++++ Records provided

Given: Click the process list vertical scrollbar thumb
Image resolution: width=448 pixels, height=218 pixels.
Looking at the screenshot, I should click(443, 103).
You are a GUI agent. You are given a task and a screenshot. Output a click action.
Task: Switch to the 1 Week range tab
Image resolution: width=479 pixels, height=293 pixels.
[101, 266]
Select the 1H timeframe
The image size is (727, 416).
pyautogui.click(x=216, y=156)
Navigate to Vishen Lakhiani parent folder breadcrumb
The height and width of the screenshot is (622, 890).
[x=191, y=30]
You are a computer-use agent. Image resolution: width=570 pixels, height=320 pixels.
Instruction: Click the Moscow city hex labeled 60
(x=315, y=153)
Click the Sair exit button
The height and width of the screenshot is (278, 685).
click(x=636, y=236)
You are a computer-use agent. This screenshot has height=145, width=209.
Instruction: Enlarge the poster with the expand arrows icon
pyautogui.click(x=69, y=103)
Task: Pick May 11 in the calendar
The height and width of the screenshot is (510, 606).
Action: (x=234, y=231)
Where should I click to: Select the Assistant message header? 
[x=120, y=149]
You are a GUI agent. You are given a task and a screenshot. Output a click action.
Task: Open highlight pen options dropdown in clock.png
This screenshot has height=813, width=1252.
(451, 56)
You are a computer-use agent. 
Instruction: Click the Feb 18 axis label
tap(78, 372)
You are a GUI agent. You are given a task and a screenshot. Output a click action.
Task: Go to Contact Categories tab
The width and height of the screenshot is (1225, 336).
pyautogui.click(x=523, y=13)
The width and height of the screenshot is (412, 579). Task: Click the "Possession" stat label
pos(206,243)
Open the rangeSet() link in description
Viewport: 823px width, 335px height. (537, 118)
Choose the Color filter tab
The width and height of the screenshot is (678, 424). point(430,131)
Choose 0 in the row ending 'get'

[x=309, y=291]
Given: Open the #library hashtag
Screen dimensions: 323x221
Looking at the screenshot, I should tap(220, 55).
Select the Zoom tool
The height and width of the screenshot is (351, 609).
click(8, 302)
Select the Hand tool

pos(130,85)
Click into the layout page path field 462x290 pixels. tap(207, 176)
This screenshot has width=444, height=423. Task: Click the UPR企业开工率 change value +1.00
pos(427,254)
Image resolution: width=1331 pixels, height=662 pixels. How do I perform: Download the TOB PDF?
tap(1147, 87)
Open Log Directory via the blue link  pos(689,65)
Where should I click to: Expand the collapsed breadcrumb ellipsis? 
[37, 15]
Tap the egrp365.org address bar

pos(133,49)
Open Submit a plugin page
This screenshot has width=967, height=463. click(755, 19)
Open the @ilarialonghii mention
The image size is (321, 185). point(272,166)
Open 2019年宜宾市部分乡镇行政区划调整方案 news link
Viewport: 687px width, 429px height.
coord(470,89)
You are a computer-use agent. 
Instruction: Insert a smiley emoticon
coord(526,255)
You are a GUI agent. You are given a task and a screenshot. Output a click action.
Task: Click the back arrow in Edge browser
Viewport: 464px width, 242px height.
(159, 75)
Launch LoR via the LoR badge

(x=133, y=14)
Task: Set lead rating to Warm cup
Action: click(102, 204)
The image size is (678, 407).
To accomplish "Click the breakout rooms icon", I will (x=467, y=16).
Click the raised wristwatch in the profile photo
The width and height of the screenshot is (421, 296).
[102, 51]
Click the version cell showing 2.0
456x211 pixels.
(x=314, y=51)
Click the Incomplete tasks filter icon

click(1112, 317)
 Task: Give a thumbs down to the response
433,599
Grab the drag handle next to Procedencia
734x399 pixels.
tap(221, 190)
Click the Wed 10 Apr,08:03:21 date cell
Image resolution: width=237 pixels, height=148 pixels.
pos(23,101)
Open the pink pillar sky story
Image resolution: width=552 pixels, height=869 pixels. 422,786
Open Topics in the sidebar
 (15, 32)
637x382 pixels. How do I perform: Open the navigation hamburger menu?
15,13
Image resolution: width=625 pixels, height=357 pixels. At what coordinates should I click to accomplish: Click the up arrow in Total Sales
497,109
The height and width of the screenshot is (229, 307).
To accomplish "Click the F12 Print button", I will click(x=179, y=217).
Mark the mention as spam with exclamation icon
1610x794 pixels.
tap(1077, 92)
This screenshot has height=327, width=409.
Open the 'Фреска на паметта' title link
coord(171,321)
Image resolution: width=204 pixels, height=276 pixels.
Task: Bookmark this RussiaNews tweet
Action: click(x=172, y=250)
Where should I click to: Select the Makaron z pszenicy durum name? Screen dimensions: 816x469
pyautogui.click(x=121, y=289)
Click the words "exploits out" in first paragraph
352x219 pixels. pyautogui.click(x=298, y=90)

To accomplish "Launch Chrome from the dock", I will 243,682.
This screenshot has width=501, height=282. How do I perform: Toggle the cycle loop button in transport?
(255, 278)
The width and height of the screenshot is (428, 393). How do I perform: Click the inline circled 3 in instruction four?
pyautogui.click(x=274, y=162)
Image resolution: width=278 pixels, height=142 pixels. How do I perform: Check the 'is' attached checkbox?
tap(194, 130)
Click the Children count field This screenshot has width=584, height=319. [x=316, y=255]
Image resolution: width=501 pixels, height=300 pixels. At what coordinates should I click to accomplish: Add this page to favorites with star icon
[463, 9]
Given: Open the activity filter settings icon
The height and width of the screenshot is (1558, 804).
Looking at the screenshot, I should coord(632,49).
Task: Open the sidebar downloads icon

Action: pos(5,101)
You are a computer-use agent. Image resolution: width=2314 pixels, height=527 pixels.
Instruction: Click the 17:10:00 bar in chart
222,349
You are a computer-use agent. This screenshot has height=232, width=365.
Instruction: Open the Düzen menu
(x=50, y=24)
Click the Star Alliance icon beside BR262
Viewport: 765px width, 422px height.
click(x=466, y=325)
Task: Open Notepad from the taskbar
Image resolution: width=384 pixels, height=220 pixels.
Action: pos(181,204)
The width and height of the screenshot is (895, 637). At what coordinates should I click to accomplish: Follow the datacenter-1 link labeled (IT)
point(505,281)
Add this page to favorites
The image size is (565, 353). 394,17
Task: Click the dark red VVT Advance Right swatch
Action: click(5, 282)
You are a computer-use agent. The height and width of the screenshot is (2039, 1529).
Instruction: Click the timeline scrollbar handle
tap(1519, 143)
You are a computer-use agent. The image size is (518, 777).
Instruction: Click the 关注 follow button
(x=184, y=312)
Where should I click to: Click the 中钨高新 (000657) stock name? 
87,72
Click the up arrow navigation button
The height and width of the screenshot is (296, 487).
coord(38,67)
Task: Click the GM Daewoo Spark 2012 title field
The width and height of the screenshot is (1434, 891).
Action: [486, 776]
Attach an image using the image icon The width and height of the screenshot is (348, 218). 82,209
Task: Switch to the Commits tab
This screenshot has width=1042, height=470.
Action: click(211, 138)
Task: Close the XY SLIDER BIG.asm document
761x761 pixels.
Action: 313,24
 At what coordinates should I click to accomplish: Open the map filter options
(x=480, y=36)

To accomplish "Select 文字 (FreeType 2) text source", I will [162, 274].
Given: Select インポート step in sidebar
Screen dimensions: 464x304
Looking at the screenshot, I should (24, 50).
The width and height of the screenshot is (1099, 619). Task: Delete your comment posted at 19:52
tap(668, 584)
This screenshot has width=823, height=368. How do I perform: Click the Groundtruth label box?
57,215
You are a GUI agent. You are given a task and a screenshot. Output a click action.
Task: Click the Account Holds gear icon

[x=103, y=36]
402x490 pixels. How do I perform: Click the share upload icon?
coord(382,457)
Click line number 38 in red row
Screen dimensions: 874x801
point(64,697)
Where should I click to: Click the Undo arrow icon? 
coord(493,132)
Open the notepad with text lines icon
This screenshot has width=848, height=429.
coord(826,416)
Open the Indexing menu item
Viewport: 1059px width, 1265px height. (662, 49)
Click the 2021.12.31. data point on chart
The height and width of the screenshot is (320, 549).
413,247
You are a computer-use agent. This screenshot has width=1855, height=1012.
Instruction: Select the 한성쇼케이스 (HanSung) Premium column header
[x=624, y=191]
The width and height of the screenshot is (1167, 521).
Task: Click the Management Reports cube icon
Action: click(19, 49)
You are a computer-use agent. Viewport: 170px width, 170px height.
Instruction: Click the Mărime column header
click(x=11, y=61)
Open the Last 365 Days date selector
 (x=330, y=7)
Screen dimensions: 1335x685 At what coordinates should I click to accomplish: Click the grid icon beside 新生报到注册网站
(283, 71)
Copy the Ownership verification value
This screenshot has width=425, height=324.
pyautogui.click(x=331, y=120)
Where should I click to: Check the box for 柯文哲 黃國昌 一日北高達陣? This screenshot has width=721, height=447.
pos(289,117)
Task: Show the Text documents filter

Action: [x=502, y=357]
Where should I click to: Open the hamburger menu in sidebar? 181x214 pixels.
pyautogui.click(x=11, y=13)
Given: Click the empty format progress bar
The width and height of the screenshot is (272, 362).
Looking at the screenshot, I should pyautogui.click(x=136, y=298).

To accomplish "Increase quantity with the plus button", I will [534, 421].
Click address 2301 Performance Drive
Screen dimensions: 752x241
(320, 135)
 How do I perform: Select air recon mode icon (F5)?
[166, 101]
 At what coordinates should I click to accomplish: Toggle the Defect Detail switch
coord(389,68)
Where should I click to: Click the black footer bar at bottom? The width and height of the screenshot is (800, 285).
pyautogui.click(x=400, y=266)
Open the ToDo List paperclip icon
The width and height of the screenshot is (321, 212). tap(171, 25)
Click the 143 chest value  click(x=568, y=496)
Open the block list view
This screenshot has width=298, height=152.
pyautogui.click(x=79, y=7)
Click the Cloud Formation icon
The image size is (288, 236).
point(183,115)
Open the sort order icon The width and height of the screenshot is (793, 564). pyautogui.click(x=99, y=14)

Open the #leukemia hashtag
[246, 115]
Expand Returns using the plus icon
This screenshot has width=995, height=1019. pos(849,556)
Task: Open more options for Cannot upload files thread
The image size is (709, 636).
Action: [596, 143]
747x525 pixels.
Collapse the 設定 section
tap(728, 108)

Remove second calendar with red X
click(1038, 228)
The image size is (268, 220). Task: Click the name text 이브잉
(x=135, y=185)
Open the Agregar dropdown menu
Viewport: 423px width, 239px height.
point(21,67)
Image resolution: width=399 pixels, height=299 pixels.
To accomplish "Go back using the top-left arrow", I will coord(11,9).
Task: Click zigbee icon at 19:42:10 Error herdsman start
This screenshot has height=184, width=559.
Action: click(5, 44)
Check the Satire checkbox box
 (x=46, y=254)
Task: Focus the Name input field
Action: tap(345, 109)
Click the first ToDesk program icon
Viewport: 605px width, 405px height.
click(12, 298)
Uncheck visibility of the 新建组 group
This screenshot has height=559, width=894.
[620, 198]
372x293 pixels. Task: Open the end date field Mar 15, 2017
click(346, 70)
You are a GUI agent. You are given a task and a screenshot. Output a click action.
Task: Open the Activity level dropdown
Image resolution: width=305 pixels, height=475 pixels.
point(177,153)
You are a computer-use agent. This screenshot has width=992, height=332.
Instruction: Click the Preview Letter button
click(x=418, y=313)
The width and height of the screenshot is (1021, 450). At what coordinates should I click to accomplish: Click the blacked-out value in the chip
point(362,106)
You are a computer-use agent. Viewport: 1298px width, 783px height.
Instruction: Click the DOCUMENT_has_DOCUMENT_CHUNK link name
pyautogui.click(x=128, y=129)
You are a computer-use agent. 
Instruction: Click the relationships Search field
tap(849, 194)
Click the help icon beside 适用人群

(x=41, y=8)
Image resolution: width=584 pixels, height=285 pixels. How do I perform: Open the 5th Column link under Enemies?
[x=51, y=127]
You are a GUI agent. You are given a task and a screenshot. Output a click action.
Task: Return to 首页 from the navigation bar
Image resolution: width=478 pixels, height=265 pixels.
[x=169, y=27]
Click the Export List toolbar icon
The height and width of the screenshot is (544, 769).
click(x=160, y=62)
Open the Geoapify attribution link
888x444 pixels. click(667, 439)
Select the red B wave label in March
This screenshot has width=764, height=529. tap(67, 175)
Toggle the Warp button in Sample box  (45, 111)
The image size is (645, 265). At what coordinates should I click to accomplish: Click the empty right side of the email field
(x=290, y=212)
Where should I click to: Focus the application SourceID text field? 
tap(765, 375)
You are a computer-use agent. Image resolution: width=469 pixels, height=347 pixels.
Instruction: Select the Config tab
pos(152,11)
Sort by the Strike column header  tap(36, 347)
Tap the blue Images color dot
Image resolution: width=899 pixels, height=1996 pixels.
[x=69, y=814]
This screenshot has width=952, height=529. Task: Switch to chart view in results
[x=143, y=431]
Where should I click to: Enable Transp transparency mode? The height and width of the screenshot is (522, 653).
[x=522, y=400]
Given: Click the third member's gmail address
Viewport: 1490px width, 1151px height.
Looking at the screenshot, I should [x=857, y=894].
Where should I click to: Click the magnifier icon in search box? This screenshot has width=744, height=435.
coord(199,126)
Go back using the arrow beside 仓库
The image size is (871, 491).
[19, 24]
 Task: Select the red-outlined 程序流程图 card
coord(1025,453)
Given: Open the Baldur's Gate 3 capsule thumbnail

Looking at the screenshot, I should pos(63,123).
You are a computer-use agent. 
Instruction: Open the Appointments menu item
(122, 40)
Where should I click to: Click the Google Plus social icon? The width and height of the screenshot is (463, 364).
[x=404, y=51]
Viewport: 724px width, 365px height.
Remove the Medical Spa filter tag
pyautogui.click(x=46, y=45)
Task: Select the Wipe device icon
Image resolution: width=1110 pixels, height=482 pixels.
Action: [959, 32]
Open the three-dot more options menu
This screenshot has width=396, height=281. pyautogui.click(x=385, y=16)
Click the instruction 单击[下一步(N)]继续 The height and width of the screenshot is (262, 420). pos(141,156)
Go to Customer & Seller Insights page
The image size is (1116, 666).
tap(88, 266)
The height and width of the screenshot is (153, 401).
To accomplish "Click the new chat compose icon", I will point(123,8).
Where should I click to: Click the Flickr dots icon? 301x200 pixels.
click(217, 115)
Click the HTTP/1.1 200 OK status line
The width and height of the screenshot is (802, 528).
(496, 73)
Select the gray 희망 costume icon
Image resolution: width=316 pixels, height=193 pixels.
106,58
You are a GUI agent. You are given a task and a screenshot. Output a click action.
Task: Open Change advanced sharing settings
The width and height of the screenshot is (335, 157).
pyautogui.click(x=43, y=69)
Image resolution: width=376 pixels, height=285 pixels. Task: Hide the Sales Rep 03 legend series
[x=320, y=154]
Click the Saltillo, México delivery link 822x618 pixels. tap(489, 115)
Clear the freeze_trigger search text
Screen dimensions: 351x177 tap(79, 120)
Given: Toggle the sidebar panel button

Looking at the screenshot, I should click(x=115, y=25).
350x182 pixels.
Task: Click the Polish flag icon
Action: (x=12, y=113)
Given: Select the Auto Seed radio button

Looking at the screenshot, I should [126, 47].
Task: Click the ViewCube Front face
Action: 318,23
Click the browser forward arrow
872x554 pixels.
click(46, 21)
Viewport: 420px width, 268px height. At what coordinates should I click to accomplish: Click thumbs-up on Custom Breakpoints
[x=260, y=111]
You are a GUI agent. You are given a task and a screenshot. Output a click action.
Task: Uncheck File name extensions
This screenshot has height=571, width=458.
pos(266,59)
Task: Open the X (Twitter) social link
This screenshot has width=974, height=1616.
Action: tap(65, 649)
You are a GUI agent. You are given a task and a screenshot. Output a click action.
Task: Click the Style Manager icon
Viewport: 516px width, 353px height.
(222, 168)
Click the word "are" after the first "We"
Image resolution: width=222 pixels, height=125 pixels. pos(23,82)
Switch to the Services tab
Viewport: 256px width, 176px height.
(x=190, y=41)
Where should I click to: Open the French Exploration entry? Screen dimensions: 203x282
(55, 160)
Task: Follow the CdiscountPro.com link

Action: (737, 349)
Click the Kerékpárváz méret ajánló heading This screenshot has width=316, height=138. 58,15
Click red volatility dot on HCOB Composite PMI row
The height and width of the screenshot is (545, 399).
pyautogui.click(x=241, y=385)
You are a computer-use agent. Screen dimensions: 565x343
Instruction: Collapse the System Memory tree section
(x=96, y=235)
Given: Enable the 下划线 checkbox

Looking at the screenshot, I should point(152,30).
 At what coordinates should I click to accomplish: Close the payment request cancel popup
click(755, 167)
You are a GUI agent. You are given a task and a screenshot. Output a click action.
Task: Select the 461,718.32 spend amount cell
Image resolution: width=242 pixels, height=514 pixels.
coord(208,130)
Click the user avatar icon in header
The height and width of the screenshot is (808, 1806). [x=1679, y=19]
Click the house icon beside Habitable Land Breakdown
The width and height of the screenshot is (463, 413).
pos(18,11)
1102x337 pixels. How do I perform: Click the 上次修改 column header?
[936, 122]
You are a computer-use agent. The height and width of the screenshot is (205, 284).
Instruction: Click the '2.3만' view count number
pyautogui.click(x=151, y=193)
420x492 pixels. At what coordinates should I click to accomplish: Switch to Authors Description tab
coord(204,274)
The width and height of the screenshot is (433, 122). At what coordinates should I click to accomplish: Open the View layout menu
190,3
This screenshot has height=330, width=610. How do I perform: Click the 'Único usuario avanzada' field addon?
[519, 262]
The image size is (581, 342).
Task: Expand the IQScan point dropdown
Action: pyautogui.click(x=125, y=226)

++++++++

## Exercise objective
Copy each line holding "Uncheck" from the material above.

## The completed task
Uncheck visibility of the 新建组 group
Task: Uncheck File name extensions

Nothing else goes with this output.